Die Sonne zaghaft glühend singt im West, Wie eine Mutter, die ihr Kind verläßt.
Vom Wandern müd, die Füße schmerzen wund, tret’ in die Schenke ich zur selben Stund.
Der Feuerstrahl durch schmutz’ge Scheiben dringt - und Qualm und Staub zur Säule tanzend zwingt.
Im Raume rechts ein Tisch die Ecke füllt,und ob dem Tische hängt ein großes Schild.
An der von Ruß und Dunst geschwärzten Wand, worauf geschrieben: „Nur für Fremde“ stand.
Das „Nur für Fremde“ als wie Drohung klingt dem, der so gern an Menschenherzen sinkt.

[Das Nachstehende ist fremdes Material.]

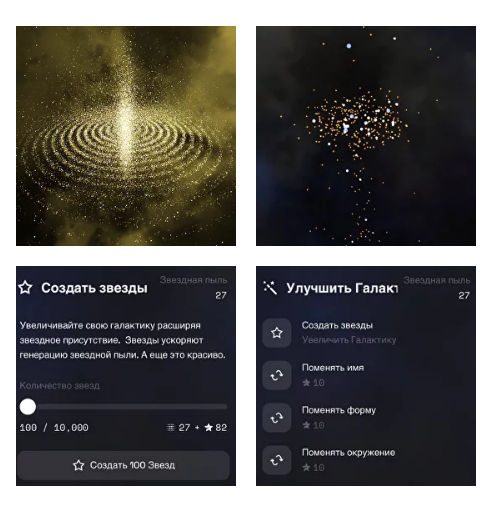Click the refresh icon for Поменять форму
This screenshot has height=512, width=496.
[x=277, y=418]
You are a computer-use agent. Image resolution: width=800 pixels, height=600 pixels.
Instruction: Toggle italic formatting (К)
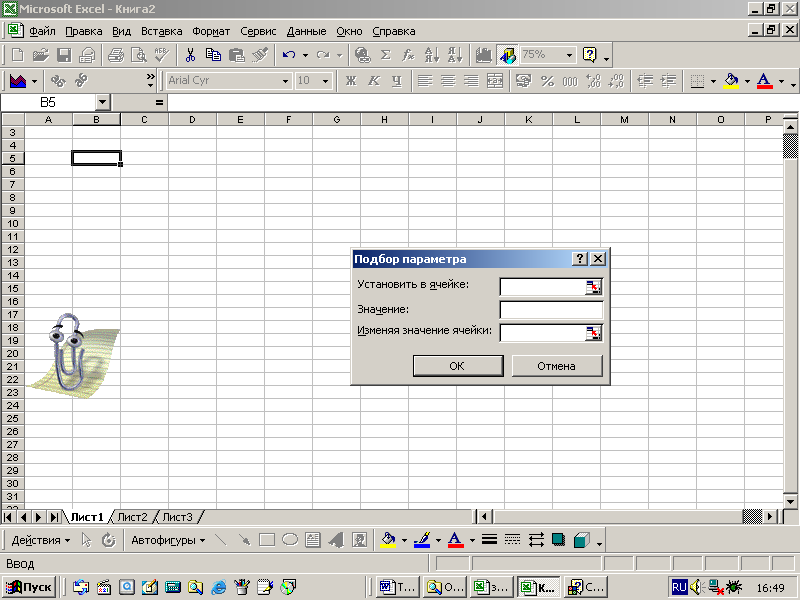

Und doch besagt es alles, schlicht und recht: wer wandert, ist dem anderen viel zu schlecht.
„Bleib eingesellen doch, du blöder Tor! Die Made liebt die Made nur im Rohr!“
Dies alles fährt mir plötzlich durch den Sinn, und zu dem Tische tret’ ich schweigend hin

Im Dunkel hocken drei Gesellen dort, als wie Gespenster an den Geisterort.
Und meine Faust klopft auf die Platte: Kenn daß gegenklopfend sich Verwandtes nenn.
Der Ruf erfolgt, ich bin kein Fremder mehr das Herz wird leicht - das mir so sorgenschwer.
Und machtlos jetzt, das „Nur für Fremde“ narrt - bis anderen Ortes mir dasselbe starrt.
So geht es fort in stetem Wechselspiel und „Nur für Fremde“ ist dasselbe Ziel.
Bis das „Schachmatt! so Mancher niedersinkt und ihm die Erde dann verdauend schlingt.